**EXERCISE TASKS:**
[1] Using the biography of the Somali politician Hashi, explain in one to three sentences how his term as a Puntland minister came to an end on 20 August 2012.
[2] In the biography of the Somali politician Hashi, which prime minister appointed him Minister of Constitutional Affairs-designate on 17 January 2015?

**TEXT FOR ANALYSIS:**

Member of the Federal Parliament of Somalia
- Incumbent
- Assumed office 20 August 2012

Minister of State for Planning and International Cooperation
- In office 1 March 2010 – 20 August 2012

Minister of Constitutional Affairs of Somalia
- Incumbent
- Assumed office 17 January 2015

Personal details
- Born: Galkayo, Somalia

= Abdulkadir Abdi Hashi =

Former Puntland Minister of State for Planning and International Cooperation

Abdulkadir Abdinur Hashi (Cabdulqaadir Cabdinuur Xaashi, عبد القادر عبدالنور حاشي) is a Somali politician. He previously served as the Minister of State for Planning and International Cooperation of Puntland, and is a Member of the Federal Parliament of Somalia.

==Personal life==
Hashi hails from Galkayo in the northeastern Puntland region of Somalia. He belongs to the Leelkase Tanade Darod clan.

==Career==
===Minister of the Presidency for Planning and International Relations of Puntland===
On 1 March 2010, Hashi was appointed Puntland's State Minister of the Presidency for Planning and International Relations during a cabinet reshuffle.

===Federal Parliament===
On 20 August 2012, Hashi's term in office ended, when he was among the legislators nominated to the newly established Federal Parliament of Somalia.

===Minister of Constitutional Affairs of Somalia===
On 17 January 2015, Hashi was appointed the new Minister of Constitutional Affairs-designate of Somalia by Prime Minister Omar Abdirashid Ali Sharmarke.

===Minister of Education, Culture and Higher Learning===
On 24 June 2016, Hashi was appointed the new Minister of Education of Somalia by Prime Minister Omar Abdirashid Ali Sharmarke.

Dataset records
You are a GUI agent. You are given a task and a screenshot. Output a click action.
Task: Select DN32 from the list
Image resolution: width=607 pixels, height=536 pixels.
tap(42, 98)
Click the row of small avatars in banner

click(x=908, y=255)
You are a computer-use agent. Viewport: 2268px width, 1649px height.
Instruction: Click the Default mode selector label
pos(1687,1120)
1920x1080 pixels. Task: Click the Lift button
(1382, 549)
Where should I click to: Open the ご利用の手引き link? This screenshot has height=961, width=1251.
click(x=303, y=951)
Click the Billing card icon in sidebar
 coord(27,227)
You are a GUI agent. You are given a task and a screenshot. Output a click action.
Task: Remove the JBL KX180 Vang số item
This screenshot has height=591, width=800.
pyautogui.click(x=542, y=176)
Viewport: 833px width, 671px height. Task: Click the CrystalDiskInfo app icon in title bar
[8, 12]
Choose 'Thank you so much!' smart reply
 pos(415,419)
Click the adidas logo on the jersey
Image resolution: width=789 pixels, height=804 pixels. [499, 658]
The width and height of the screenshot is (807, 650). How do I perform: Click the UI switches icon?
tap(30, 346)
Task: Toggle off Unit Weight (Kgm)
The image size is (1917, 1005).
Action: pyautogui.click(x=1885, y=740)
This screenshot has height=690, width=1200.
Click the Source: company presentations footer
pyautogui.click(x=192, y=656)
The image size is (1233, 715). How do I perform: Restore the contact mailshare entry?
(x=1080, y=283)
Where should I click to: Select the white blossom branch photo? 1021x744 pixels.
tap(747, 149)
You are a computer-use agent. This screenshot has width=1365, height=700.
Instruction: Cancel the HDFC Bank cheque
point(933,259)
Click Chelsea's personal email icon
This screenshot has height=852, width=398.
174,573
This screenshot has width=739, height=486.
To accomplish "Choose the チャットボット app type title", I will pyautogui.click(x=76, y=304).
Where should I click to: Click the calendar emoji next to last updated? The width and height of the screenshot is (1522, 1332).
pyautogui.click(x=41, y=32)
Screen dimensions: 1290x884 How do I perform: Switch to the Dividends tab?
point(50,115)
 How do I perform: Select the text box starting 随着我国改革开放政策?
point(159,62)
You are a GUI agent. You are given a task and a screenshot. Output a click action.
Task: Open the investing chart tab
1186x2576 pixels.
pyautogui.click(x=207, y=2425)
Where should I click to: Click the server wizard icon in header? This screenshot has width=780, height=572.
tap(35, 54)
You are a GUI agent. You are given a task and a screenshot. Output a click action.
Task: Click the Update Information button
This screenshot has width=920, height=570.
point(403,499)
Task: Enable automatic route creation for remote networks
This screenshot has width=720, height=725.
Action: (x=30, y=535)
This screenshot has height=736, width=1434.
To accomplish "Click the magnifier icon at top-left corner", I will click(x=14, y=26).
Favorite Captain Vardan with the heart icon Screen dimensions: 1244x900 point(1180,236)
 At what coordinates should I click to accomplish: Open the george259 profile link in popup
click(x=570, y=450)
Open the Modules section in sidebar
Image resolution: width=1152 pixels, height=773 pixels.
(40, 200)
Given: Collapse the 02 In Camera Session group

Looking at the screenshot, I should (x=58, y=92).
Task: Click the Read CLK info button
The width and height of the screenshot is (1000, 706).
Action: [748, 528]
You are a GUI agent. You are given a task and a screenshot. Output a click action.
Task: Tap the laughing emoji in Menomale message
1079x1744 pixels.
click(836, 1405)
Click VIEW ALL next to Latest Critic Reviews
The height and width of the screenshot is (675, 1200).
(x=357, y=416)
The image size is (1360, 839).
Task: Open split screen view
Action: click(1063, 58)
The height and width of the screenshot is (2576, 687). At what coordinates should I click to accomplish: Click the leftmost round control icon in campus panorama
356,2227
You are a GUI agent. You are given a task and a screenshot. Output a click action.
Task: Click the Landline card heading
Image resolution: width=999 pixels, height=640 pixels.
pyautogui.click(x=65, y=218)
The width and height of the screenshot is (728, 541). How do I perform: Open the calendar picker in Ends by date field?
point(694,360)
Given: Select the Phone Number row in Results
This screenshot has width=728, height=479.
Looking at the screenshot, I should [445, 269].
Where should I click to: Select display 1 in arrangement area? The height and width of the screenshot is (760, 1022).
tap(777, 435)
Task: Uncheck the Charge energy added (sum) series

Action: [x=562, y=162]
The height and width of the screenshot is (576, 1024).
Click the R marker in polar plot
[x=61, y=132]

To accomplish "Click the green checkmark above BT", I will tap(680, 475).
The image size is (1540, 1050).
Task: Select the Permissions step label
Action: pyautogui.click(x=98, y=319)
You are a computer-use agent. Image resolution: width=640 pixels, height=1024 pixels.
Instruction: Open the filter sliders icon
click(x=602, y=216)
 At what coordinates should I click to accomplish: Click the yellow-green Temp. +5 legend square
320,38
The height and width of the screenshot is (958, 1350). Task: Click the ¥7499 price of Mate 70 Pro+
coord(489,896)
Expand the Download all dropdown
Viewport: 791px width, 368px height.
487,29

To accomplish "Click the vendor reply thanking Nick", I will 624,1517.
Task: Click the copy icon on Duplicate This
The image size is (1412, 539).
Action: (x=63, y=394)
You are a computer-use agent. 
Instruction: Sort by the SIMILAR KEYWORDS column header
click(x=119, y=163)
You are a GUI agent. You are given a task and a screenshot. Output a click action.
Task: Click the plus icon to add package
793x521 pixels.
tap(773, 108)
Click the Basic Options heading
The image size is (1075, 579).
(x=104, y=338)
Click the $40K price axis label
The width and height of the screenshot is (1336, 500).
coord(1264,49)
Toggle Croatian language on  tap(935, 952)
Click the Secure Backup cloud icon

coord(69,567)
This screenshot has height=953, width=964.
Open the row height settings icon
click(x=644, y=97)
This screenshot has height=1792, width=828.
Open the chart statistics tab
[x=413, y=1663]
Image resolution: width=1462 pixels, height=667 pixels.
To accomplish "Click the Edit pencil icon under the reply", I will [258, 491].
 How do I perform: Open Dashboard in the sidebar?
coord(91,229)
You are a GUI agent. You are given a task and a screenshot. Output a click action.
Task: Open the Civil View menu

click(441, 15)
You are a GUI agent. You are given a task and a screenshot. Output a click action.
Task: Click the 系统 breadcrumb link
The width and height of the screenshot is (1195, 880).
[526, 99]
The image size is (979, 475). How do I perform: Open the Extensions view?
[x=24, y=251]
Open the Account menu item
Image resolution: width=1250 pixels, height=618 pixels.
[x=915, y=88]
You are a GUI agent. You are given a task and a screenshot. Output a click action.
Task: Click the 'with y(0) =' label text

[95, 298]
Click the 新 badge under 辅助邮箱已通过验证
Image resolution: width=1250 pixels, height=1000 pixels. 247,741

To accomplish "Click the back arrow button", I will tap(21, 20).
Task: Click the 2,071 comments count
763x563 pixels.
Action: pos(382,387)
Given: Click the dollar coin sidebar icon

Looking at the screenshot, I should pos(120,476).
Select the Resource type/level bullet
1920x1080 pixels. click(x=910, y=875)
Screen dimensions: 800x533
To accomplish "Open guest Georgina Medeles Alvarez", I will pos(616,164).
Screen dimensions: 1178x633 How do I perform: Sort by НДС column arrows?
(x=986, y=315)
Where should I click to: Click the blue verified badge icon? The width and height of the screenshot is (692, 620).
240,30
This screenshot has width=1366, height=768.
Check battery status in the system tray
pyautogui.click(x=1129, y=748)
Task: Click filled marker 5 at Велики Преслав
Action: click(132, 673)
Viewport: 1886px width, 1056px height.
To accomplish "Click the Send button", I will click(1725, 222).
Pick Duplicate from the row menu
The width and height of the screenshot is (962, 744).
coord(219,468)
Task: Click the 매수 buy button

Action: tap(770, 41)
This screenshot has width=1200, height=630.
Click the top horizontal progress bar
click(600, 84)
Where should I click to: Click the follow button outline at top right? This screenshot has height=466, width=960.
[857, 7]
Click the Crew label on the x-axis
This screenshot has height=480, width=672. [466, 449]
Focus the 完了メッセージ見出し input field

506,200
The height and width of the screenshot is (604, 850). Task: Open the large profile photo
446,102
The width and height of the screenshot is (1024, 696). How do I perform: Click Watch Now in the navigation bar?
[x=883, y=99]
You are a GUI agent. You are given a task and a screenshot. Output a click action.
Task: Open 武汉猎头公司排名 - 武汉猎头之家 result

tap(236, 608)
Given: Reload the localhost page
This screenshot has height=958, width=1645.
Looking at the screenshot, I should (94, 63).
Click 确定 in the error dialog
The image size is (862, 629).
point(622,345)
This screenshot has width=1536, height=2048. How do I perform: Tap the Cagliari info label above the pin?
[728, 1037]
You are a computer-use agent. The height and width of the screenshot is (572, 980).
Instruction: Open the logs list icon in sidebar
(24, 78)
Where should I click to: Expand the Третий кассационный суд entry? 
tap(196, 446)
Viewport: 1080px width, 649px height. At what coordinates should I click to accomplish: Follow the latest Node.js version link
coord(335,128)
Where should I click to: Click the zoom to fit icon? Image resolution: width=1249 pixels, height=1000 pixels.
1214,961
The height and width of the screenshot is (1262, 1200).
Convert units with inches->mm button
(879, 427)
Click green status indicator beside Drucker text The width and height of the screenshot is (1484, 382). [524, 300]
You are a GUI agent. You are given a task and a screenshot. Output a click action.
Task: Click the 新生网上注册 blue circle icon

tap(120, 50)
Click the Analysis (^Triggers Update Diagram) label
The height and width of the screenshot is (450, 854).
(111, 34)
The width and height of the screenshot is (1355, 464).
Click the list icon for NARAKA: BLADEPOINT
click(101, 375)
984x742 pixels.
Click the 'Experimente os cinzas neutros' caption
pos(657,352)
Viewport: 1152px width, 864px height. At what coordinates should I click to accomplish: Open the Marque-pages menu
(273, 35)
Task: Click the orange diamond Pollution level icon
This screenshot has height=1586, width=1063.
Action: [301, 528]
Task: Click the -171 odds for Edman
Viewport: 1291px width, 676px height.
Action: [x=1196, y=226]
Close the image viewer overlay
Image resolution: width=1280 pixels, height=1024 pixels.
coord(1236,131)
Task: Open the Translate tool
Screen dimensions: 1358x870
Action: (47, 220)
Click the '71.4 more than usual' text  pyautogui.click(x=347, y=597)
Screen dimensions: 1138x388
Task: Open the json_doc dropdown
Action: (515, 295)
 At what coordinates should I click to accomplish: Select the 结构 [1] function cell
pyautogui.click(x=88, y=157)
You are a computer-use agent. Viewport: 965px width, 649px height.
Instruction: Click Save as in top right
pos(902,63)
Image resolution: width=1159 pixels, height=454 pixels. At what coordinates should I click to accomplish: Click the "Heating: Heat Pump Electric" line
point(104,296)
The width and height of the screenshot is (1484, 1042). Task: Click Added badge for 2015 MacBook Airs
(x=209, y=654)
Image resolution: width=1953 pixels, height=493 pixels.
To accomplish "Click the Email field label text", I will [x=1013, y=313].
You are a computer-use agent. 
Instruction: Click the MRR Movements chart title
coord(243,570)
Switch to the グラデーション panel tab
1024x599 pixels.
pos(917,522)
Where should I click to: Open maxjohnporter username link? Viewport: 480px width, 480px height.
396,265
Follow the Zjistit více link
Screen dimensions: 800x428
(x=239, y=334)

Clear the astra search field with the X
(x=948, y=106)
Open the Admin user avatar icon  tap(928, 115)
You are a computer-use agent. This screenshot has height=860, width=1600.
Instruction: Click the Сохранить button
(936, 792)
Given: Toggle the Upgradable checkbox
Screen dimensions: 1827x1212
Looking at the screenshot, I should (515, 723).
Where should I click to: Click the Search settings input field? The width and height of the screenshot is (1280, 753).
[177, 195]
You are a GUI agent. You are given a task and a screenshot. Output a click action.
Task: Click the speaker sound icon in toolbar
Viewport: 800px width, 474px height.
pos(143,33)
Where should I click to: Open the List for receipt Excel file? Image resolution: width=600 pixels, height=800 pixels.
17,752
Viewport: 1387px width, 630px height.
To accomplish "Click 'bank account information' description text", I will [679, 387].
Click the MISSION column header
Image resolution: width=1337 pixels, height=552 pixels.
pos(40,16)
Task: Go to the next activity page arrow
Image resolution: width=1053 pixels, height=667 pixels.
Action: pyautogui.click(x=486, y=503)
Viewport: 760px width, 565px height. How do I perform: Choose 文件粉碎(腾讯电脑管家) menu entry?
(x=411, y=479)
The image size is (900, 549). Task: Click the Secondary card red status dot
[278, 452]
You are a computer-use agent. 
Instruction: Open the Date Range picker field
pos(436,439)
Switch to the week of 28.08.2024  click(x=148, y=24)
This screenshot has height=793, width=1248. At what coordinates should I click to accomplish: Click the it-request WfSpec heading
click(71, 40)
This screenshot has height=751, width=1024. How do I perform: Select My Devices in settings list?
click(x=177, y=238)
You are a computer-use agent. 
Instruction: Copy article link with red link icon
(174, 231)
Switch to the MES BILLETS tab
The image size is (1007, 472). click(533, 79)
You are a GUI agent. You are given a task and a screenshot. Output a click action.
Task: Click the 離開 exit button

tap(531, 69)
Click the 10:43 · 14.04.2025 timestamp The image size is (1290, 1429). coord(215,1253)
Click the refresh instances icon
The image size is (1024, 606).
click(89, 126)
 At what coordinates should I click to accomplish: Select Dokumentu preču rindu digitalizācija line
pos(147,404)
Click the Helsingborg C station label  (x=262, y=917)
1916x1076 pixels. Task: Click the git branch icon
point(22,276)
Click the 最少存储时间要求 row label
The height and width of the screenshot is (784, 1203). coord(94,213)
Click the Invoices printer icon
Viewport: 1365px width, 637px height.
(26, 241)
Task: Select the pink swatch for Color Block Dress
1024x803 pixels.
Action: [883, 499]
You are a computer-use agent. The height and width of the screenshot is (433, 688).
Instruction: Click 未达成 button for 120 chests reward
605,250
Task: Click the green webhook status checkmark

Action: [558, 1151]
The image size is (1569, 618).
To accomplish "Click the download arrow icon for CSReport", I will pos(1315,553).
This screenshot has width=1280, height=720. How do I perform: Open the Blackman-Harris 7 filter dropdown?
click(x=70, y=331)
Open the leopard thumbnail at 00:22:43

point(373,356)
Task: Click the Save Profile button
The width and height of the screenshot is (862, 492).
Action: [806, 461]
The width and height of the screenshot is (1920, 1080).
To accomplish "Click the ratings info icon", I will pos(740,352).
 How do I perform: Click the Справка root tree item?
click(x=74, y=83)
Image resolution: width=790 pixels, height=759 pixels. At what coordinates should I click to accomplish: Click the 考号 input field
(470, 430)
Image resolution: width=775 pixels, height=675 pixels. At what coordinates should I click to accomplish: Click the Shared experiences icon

**PER-TASK ANSWERS:**
[1] His term ended on 20 August 2012 when he was among the legislators nominated to the newly established Federal Parliament of Somalia.

[2] Prime Minister Omar Abdirashid Ali Sharmarke.